Послание на пороге… Когда я подумал об этом, меня пробрала дрожь. Мистер Кроули получил от меня целую серию посланий: я пытался напугать его, чтобы он утратил бдительность. Выманить, дать понять, что на него объявлена охота. Тот же самый случай с этими телами. Первое говорило: «Вот и я». Второе, найденное на месте другого преступления, подтверждало: «Я — часть того, что здесь случилось». А третье, оставленное там, где я наверняка должен был его найти, заявляло: «Я знаю, кто ты».
На меня объявили охоту.
Занятия в школе уже закончились, и мне некуда было идти, поэтому я целыми днями торчал в своей комнате. Если на меня охотились, мне следовало разобраться, кто охотник и что ему нужно. Информации не хватало, но даже по одному трупу можно немало понять — если знать, что искать.
Главный вопрос при составлении психологического портрета преступника: что он делает такого, чего не должен делать? Он связал жертву до смерти и после смерти. Что общего между двумя этими фактами, не испытывал ли убийца психологической потребности связывать людей? Если у него проблемы с контролем, это указывает, пусть и неточно, на серийного убийцу. Или оба этих действия носили чисто практический характер — сперва он удерживал жертву, а после убийства привязал к ней груз? Женщина пропала за восемь месяцев до смерти, так что предположение, будто ее удерживали, имело под собой основание. Но зачем топить тело с грузом, когда гораздо проще оставить в иле на берегу? Если хочешь, чтобы жертву обнаружили, зачем делать вид, будто прячешь ее?
«Не просто задавай вопросы, — сказал я себе, — ищи ответы».
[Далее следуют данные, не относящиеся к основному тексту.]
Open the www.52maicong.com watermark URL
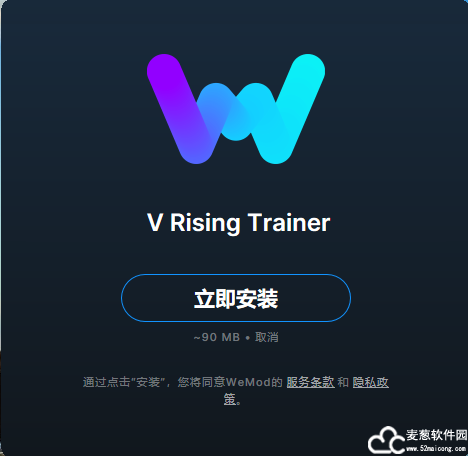468x456 pixels. click(x=436, y=448)
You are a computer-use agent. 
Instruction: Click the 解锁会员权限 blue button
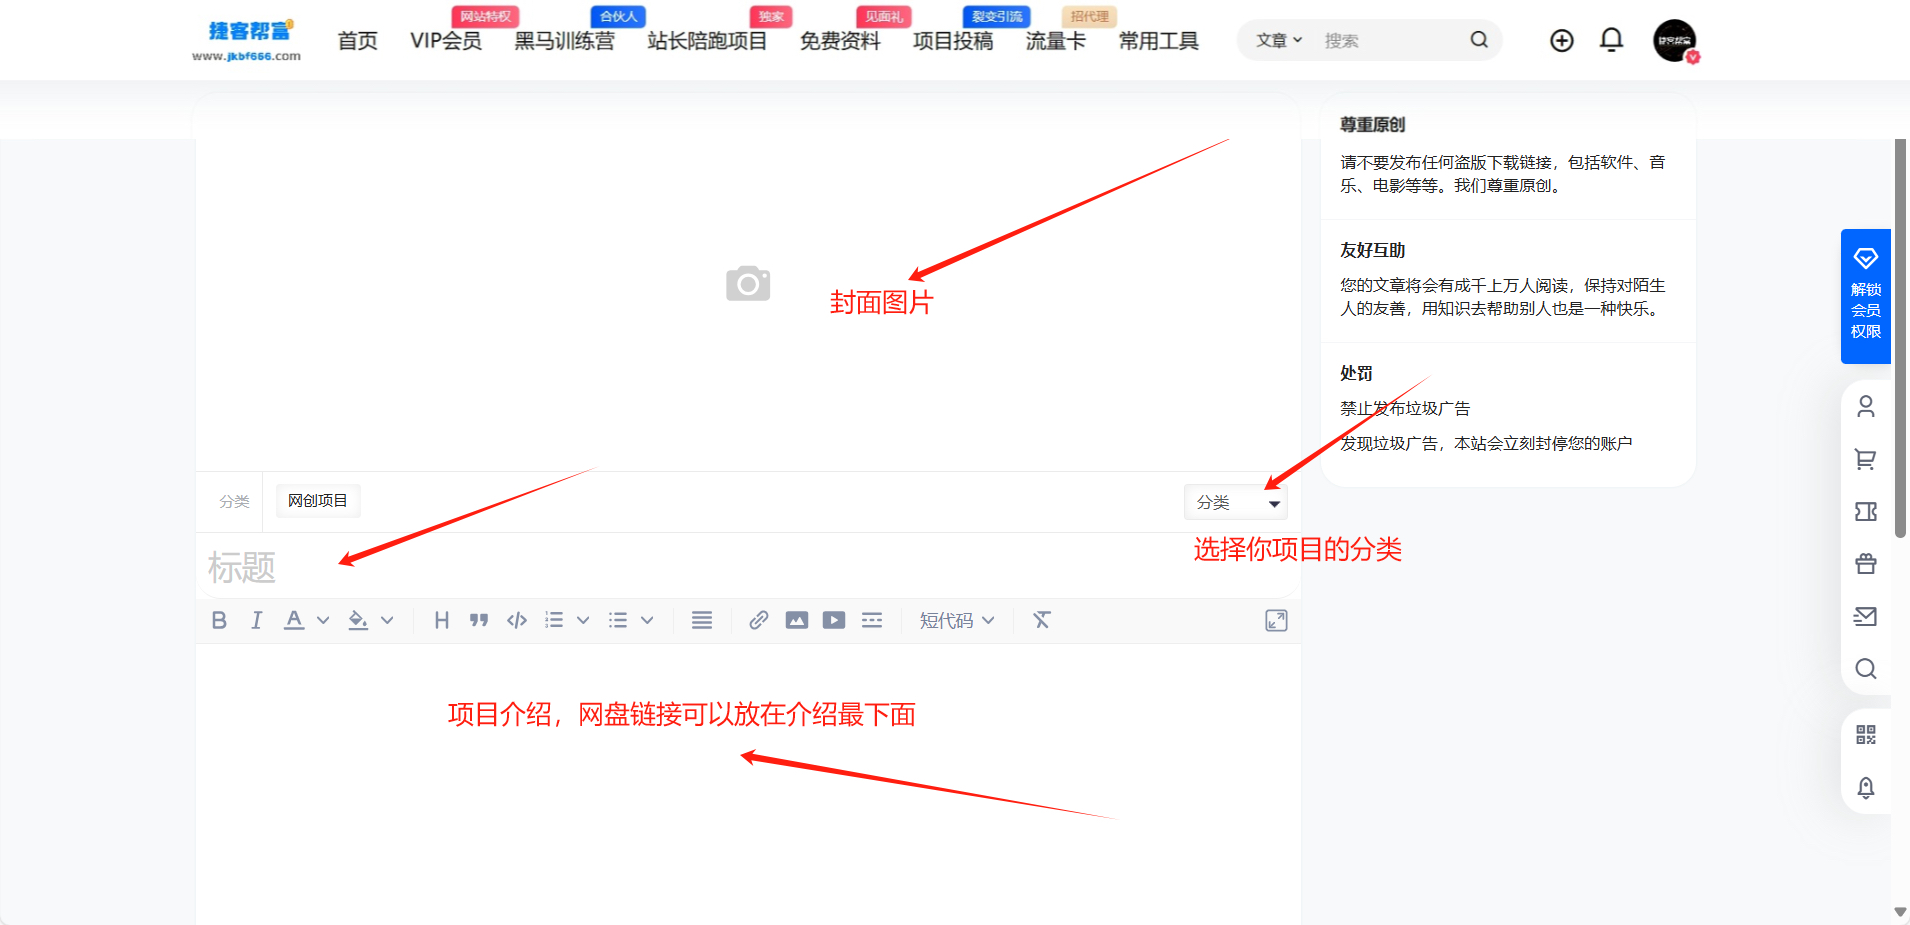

Что случилось бы, если бы он бросил тело на берегу? Ребята из школьного самоуправления нашли бы его, готовя площадку для костра, и вызвали бы полицию. Костер отменили бы, или перенесли на футбольное поле, или еще что-нибудь. А если спрятать тело плохо, его тоже найдут, но при большом количестве свидетелей.
Что еще? Что делает убийца с телом такого, чего не должен делать? Он прижигает его. Режет. Сотворил ли он что-то еще? Возможно, поломаны кости, есть синяки и бог знает какие внутренние повреждения, которые я не мог обнаружить без тщательного осмотра. Тут одной дедукцией не обойтись — мне требовались подробности. Не упустил ли я чего?
Ее ногти! Ногти были обломаны: преступник сделал это специально или она пыталась сопротивляться? Может, хотела выбраться откуда-то? На ногтях все еще оставался лак — после восьмимесячного пленения. Держится ли так долго лак для ногтей? Если да, это ничего не значит, а если нет, получается, что ее схватили относительно недавно… или убийца позволял жертве красить ногти в заточении. Зачем? Это свидетельствовало бы о складе ума убийцы, о его отношении к жертве. Я должен это выяснить.